Hello,
I am working with data that contains free-text descriptions of numerous employee expenses (e.g., "Lunch with attorneys to discuss charitable giving and political contributions").
I'd like to run each of these descriptions against a list of predetermined keywords that help me identify transactions of interest. The list currently contains 50+ keywords such as ATTORNEY, CHARITABLE, POLITICAL, CONTRIBUTION.
I’m currently using a RegEx-based formula to match each free-text string against these keywords:
if (REGEX_Match([Description], '.*ATTORNEY.*')) then 'ATTORNEY'
elseif (REGEX_Match([Description], '.*CHARITABLE.*')) then 'CHARITABLE'
elseif (REGEX_Match([Description], '.*CONTRIBUTION.*')) then 'CONTRIBUTION'
elseif (REGEX_Match([Description], '.*POLITICAL.*')) then 'POLITICAL'
else '' endif
I’m finding this approach falls short of desired results as the current formula will only identify the first match (in this example “attorney”) neglecting the other keyword matches.
Ideally, I’m hoping to find an approach that will identify all matching keywords (there would be four in this example), list them out, and provide a count of matching keywords in each free-text string.
Thank you for your help,
Eugene
Solved! Go to Solution.
Instead of the "if" you could create an integer field and assign it...
ToNumber(REGEX_Match([Description], '.*ATTORNEY.*')) + ToNumber(REGEX_Match([Description], '.*CHARITABLE.*')) + ToNumber(REGEX_Match([Description], '.*CONTRIBUTION.*')) + ToNumber(REGEX_Match([Description], '.*POLITICAL.*')) ...
... this would give the count, but not which keywords matched.
To get a count from mine:
If IsNull([Keywords]) THEN 0 ELSE REGEX_CountMatches([Keywords],', ') + 1 ENDIF
It would be nice to have a way that doesn't do AppendFields, which for a very larger dataset could become cumbersome. The formulaic approach is good from that sense, but that requires more maintenance when modifying your set of keywords. With a regular programming language, I would just loop through and apply a sort of custom "grep" on each row and get things done pretty quickly without the memory hit taken when using AppendFields.
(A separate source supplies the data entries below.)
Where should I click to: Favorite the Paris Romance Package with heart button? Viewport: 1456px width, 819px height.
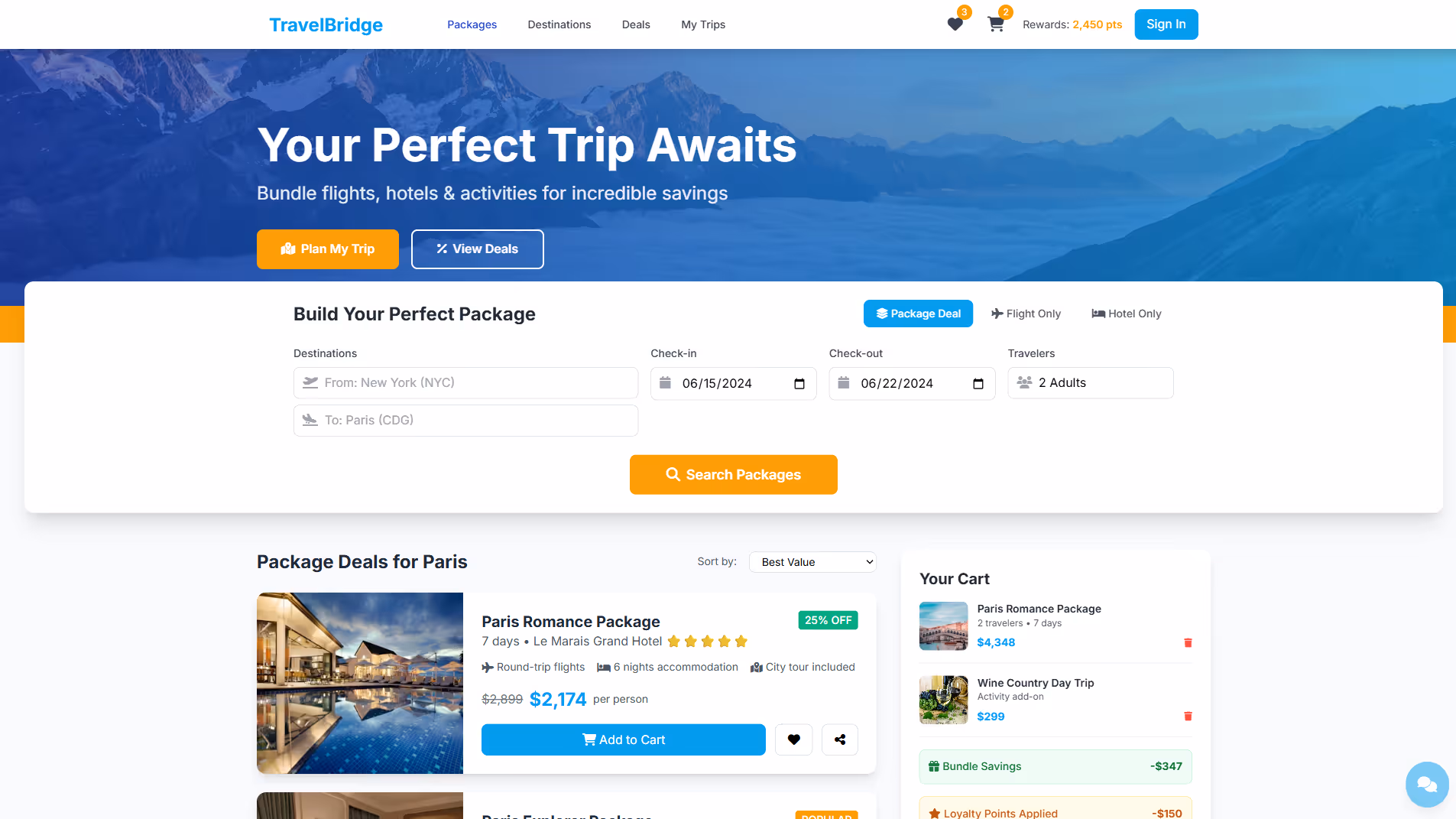coord(793,739)
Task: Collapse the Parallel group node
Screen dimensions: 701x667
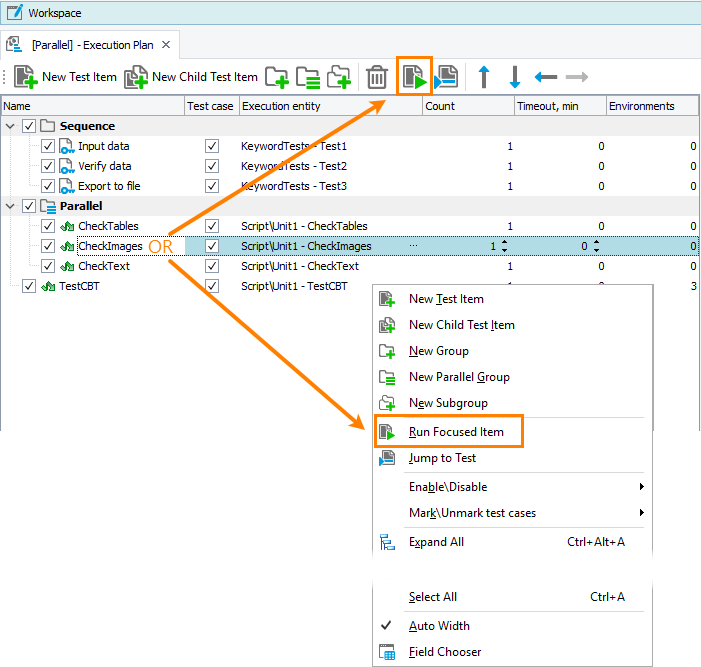Action: tap(10, 206)
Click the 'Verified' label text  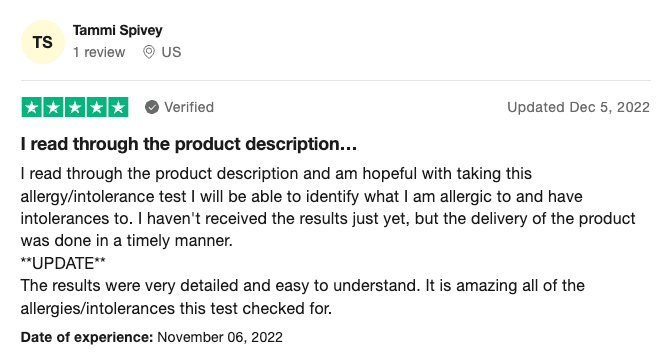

With that in mind, I did it in R using a simple loop. I actually doubt this performs any better at all, especially given the time taken to invoke R in the first place, but this is nonetheless yet another way to solve the problem. (workflow attached).
(@jdunkerley79 this does seem amenable to solution with the SDK: looping in a proper language (as opposed to interpreted R) should be very fast... if I ever find time perhaps I'll give it a go.)
EDIT: updated workflow to shorten/simplify.
I could also see doing it with a iterative macro, but thats probably more complicated a solution for the problem.
Hello all,
Thank you kindly for your great responses. Though some of the solutions are a bit over my head, I am learning a lot and appreciate your guidance.
@AdamR, I think your solution may be the one that proves the best fit for my situation.
Thank you, btw, for educating me on availability of the great CReW tools you're building.
I am hoping you can help me place a REGEX_Match instead of Contains function as part of the IIF formula. I'd like to have a flexible match on the words and would like to use a '.*' to allow for variations on the words (e.g. Word = politic would produce hits on both "politician" and "politics").
I'm struggling to adapt the IIF formula (example below) to get it to work and show all the hits correctly. Thank you for your help with this.
‘iif(REGEX_Match([Description], "'.*+[Word]+.*'"),"'+[Word]+',", "")’